Оп Олооп - Филлой Хуан
ЗДЕСЬ ПОКОИТСЯ ОП ОЛООП.
ДЛЯ НЕГО НЕ БЫЛО НЕПРИСТУПНЫХ
КРЕПОСТЕЙ, КРОМЕ ЛЮБВИ.
ПОЭТОМУ ОН ТАК ЛЮБИЛ ДОСТУПНЫХ
ЖЕНЩИН!
Девятое: своим душеприказчиком для исполнения означенной воли я назначаю дона Гастона Мариетти, моего верного друга, богатство и культура которого превыше добра и зла.
Буэнос-Айрес, двадцать третье апреля тысяча девятьсот тридцать четвертого года.
ОПТИМУС ОЛООП
Безразличие покинуло его в момент, когда он подписал завещание. Сокращение от Оптимуса было впервые стыдливо явлено им миру в пору первой юности, в неизбежный период меланхолии, вызванный знакомством с жизнью, когда презираешь все, начиная с самого себя. С того самого времени он подписывался своим полным именем только под официальными документами и в торжественных случаях. Выражение последней воли не имело для него никакого особенного значения. Оно было лишь запоздалым проявлением его чистоплотности. Не более того. Но в этом документе имя Оптимус вернуло себе смысл добродушного превосходства, скрытый в этимологии. И Оп Олооп, привыкший опускать большую его часть при жизни, был горд нести его в смерти.
Он написал на конверте адрес Гастона. И, не задумываясь, зачем это делает, ведомый привычкой оставлять письма на столе, чтобы valet отправил их утром, проштамповал письмо Ван Саалу. Взявшись за завещание, он преисполнился беспокойства, потому что у него оставались марки только по одному центаво. Но это его не остановило. Конверт Гастона Мариетти был украшен алой каймой. Заказное письмо стоило дороже обычного, поэтому Оп Олооп наклеил на обороте недостающее и написал под каймой:
«См. марки на обороте».
Статистик действовал автоматически, практически в полной тишине. Принятому им взвешенному решению претило словоблудие.

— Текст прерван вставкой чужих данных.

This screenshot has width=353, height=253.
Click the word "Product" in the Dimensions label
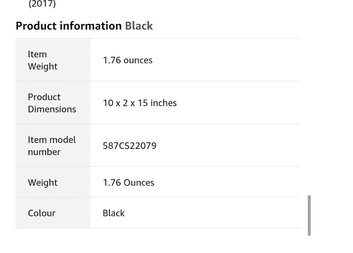pyautogui.click(x=44, y=97)
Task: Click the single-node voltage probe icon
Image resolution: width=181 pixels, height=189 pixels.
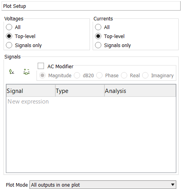Action: (12, 72)
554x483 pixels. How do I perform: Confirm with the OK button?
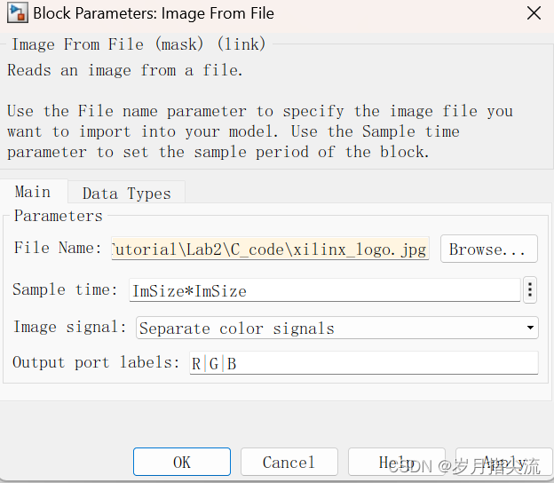[x=182, y=462]
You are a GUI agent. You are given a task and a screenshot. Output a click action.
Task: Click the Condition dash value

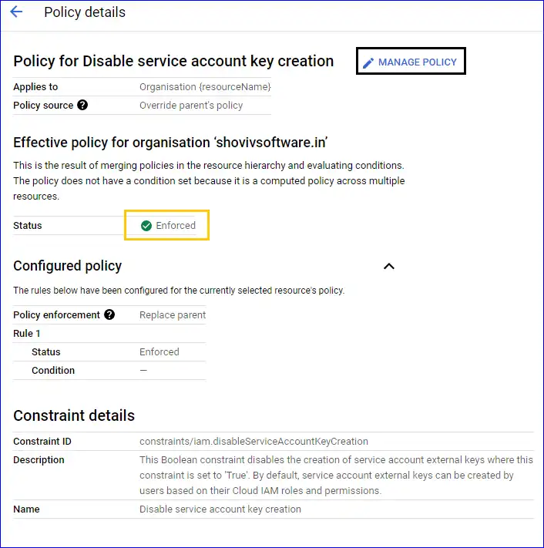click(143, 371)
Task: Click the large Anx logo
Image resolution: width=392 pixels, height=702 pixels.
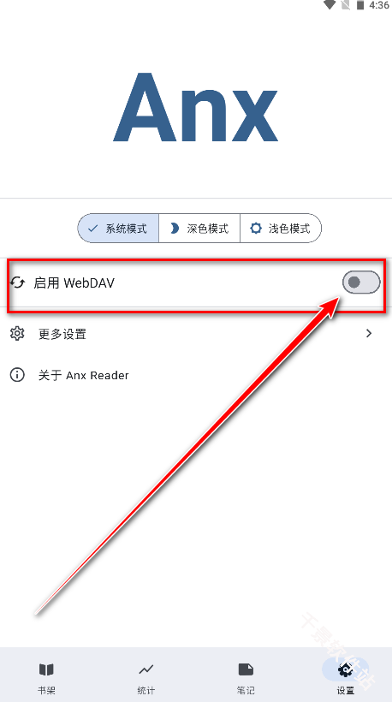Action: 195,107
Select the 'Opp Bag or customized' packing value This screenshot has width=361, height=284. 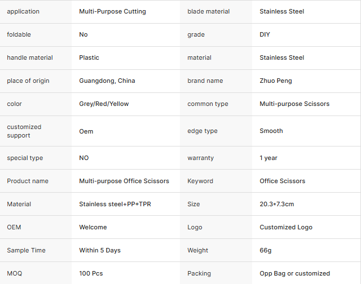295,273
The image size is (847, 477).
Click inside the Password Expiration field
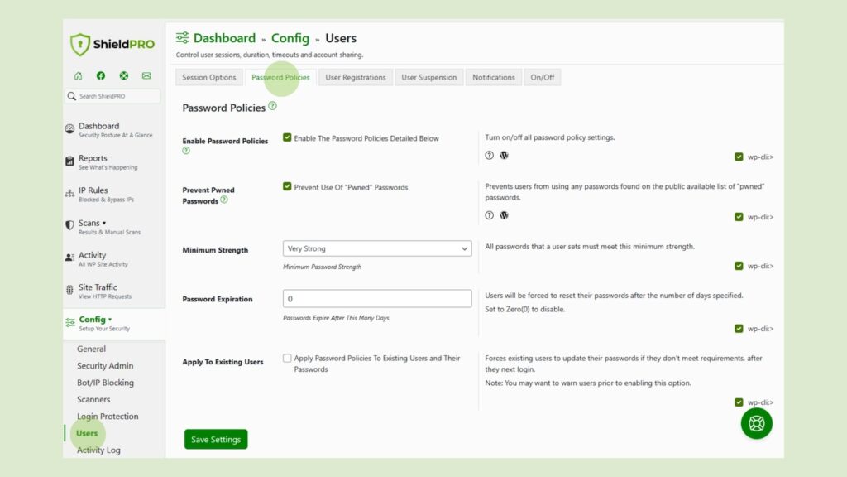coord(377,298)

Он встал. Попробовал пройтись, но нахлынувшие эмоции встали комом в горле. Идти так было невозможно. Глаза, налитые необъяснимыми слезами нежности, не видели, куда идти.
Оп Олооп сел и написал:
Моей смерти предшествовало опустошающее действие любви. Ее чудо бесповоротно подорвало мой дух.
Не сердись, Франци.
Люди, которые любят Любовь, бегут женщин, потому что ищут Женщину. Это мой случай. Но, когда я нашел тебя, мой старый мир разлетелся в клочья.
Не возражай, Франци.
По сути, я умираю от любви. Что за необычный опыт! Совершенство любви уничтожило заключенную в ней благодать.
Не раскаивайся, Франци.
Жизнь представляет собой равновесие подпорок, удерживающих на весу неисчислимую всеобщую смерть. Падение одного человека безвредно, как и падение одной колонны. Обрушение столпа любви не обрушит неба.
Не страдай, Франци.
Любовь подобна силе притяжения. Цели бы плоть не останавливала ее своей слабостью, она бесконечно падала бы в наши души.
Не стони, Франци.
Я ухожу в мир мертвых с мечтой жить с тобой. Когда тебе будет сниться мое отсутствие, ты проснешься рядом со мной.
Не печалься, Франци.
Прости меня. Я, прошедший через самые страшные перипетии, не смог выдержать чистоты твоей любви.
Не плачь, Франци.
Только у меня есть право плакать…
ОП ОЛООП
Соленая волна слез прокатилась по его щекам. Вздрогнув от неожиданности, он почувствовал, что сердце его сжалось, повинуясь таинственному зову. Затем он увидел две руки, потянутые к нему в жалобно-слезливой мольбе.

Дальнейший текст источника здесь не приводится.